類似サービスをリリースする企業は今後も勃興し、価格競争は激化していき、本店移転だけでなくその他の登記、特にもっとも件数の多い役員変更へもサービスが波及することは必至ではないかと、考えられるわけです。
 
上記の事例は、司法書士業務における商業登記にかかる影響というほんの一角の一事例であります。しかし、このように士業の独占業務とされていた牙城が崩れ、安価で使いやすいITサービスへと顧客が流れていく潮流は、他分野、他士業にも多かれ少なかれ共通しています。例えば、商標登録手続きの一部をITが支援する企業サービスが、弁理士法に抵触しないという特許庁の回答を得て本サービスがリリースされ、弁理士業務の一部は浸食され始めています。
 
グレーゾーン解消制度の活用実績:経産省
「商標登録出願書類等の利用者による作成の支援ソフトウェアの提供」を参照
 
こうした時運のなか、弁護士、会計士、税理士などの士業が、スタートアップを興す事例が散見されるようになりました。
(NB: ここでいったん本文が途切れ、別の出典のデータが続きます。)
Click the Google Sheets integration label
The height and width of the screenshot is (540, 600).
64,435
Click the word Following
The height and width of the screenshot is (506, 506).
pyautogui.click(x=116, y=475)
先に述べた通り、GVA TECHも弁護士が創業した企業です。 
 
司法書士として、司法書士法第3条第1項業務に腐心し邁進するのも一つの道ではありますが、それだけでなく、業界における手続きの不便さ、理不尽さや顧客の需要を汲み取り、起業家として資本を集めて事業を興していくことも視野に入れるべきときがきているのかもしれません。
 
しかし、長く経験を積めば積むほどに、えてして不便や理不尽な部分に慣れてきて、それでいて既得権益にすがろうとするのが人の性であります。ゆえに、司法書士の受験生である時分からそうした観点を持ちながら、合格した暁には勤務なり開業なりして初めて覚える違和感を大事に育んでいくことこそが、肝要ではないかと愚考するわけです。
 
次代の司法書士の未来を切り拓くのはあなたです。